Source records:

....

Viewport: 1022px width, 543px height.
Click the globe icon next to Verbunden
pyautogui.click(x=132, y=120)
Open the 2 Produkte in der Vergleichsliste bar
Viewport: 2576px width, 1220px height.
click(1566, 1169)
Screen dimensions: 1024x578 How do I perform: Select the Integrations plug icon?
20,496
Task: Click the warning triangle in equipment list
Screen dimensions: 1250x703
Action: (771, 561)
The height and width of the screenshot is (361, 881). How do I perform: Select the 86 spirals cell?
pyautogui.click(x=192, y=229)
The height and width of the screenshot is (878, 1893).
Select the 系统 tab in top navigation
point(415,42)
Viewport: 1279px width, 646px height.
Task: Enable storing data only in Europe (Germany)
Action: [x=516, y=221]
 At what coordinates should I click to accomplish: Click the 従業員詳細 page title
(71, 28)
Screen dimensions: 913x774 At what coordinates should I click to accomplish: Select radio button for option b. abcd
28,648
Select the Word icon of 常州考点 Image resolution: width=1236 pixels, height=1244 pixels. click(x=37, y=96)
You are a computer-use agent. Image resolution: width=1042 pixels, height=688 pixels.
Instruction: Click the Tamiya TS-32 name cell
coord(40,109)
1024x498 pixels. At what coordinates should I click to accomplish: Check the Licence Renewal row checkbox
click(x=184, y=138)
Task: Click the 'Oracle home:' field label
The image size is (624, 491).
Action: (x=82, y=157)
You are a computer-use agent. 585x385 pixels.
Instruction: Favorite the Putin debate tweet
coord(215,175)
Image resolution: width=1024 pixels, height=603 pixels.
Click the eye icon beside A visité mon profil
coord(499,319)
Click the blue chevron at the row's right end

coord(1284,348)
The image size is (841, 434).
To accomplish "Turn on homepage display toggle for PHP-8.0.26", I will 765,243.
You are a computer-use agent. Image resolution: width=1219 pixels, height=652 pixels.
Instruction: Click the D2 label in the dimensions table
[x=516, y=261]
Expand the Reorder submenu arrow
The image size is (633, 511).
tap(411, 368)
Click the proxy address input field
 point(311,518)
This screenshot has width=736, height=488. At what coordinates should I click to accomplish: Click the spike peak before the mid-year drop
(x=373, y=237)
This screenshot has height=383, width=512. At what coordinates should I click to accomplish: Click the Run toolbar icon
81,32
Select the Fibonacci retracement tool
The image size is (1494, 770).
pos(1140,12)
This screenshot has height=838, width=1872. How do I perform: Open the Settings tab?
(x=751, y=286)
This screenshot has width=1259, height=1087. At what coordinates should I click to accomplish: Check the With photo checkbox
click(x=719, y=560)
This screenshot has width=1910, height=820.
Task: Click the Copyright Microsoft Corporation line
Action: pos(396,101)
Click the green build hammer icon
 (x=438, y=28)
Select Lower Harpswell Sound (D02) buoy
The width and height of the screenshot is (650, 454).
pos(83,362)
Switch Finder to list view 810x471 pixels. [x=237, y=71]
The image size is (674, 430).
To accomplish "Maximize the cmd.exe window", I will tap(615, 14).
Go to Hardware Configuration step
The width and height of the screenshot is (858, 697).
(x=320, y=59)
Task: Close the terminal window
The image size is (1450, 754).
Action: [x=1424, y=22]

....

EXERCISE: Return the lines above precisely as they appear, beginning at the first line and ending at the line with "You are a computer-use agent. Image resolution: width=1219", and nothing after it.

RESULT:
Viewport: 1022px width, 543px height.
Click the globe icon next to Verbunden
pyautogui.click(x=132, y=120)
Open the 2 Produkte in der Vergleichsliste bar
Viewport: 2576px width, 1220px height.
click(1566, 1169)
Screen dimensions: 1024x578 How do I perform: Select the Integrations plug icon?
20,496
Task: Click the warning triangle in equipment list
Screen dimensions: 1250x703
Action: (771, 561)
The height and width of the screenshot is (361, 881). How do I perform: Select the 86 spirals cell?
pyautogui.click(x=192, y=229)
The height and width of the screenshot is (878, 1893).
Select the 系统 tab in top navigation
point(415,42)
Viewport: 1279px width, 646px height.
Task: Enable storing data only in Europe (Germany)
Action: [x=516, y=221]
 At what coordinates should I click to accomplish: Click the 従業員詳細 page title
(71, 28)
Screen dimensions: 913x774 At what coordinates should I click to accomplish: Select radio button for option b. abcd
28,648
Select the Word icon of 常州考点 Image resolution: width=1236 pixels, height=1244 pixels. click(x=37, y=96)
You are a computer-use agent. Image resolution: width=1042 pixels, height=688 pixels.
Instruction: Click the Tamiya TS-32 name cell
coord(40,109)
1024x498 pixels. At what coordinates should I click to accomplish: Check the Licence Renewal row checkbox
click(x=184, y=138)
Task: Click the 'Oracle home:' field label
The image size is (624, 491).
Action: (x=82, y=157)
You are a computer-use agent. 585x385 pixels.
Instruction: Favorite the Putin debate tweet
coord(215,175)
Image resolution: width=1024 pixels, height=603 pixels.
Click the eye icon beside A visité mon profil
coord(499,319)
Click the blue chevron at the row's right end

coord(1284,348)
The image size is (841, 434).
To accomplish "Turn on homepage display toggle for PHP-8.0.26", I will 765,243.
You are a computer-use agent. Image resolution: width=1219 pixels, height=652 pixels.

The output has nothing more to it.